Data shown Block Start

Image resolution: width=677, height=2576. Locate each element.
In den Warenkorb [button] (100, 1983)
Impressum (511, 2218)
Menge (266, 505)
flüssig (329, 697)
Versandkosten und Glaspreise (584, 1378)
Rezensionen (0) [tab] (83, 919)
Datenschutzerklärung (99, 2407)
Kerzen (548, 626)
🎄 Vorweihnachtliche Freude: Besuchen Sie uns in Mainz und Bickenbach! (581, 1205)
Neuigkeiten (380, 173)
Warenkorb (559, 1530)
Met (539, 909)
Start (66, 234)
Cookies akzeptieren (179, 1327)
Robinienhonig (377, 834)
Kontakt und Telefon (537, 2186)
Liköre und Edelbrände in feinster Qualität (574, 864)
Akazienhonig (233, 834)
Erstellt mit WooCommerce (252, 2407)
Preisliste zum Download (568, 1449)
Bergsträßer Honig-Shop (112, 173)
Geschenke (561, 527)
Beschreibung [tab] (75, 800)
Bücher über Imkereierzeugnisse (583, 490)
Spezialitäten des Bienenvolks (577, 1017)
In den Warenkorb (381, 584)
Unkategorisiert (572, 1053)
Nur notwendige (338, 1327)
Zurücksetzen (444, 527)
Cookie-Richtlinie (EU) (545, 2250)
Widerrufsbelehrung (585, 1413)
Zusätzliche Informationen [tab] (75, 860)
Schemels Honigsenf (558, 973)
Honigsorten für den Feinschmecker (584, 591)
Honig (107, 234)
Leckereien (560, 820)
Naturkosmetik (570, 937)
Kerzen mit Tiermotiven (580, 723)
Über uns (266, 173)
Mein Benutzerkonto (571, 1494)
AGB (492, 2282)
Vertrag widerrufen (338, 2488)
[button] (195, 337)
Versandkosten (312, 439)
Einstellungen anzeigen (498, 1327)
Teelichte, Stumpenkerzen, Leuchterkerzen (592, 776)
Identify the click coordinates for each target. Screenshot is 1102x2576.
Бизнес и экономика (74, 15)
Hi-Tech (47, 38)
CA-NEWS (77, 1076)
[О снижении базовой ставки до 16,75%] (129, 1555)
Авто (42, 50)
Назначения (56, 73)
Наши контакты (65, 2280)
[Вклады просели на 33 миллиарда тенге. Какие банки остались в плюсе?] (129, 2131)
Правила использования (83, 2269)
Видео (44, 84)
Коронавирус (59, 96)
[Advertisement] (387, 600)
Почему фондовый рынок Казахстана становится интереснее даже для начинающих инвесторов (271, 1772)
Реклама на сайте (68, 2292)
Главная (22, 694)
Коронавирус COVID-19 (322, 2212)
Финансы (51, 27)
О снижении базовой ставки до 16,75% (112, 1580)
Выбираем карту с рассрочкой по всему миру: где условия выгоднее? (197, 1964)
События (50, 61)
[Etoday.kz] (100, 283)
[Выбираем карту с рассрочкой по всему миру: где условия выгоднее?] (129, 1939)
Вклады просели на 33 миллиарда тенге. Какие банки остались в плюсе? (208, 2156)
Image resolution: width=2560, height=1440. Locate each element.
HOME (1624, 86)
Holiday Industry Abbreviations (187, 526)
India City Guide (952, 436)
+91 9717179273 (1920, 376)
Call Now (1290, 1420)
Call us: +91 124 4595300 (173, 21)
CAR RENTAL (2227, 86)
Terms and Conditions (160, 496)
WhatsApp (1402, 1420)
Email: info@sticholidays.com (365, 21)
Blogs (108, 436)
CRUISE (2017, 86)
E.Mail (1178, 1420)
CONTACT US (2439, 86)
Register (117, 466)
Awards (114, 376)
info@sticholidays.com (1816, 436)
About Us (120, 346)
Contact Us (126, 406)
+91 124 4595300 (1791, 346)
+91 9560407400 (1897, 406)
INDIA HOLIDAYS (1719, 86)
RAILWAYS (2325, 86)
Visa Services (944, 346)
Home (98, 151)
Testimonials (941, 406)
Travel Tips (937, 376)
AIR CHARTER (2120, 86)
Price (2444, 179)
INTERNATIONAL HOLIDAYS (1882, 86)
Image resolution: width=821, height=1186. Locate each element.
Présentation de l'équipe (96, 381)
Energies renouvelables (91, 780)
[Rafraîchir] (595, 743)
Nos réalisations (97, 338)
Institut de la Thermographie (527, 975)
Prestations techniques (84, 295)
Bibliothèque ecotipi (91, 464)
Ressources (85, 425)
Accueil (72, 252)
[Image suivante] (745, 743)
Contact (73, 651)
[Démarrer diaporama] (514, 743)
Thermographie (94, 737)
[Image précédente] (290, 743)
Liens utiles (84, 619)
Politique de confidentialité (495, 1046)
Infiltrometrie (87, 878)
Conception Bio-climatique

Data shown Block End

__Problem requirements__.
Your job is to copy out every line from the records above that has the word "тенге".

__Solution__.
[Вклады просели на 33 миллиарда тенге. Какие банки остались в плюсе?] (129, 2131)
Вклады просели на 33 миллиарда тенге. Какие банки остались в плюсе? (208, 2156)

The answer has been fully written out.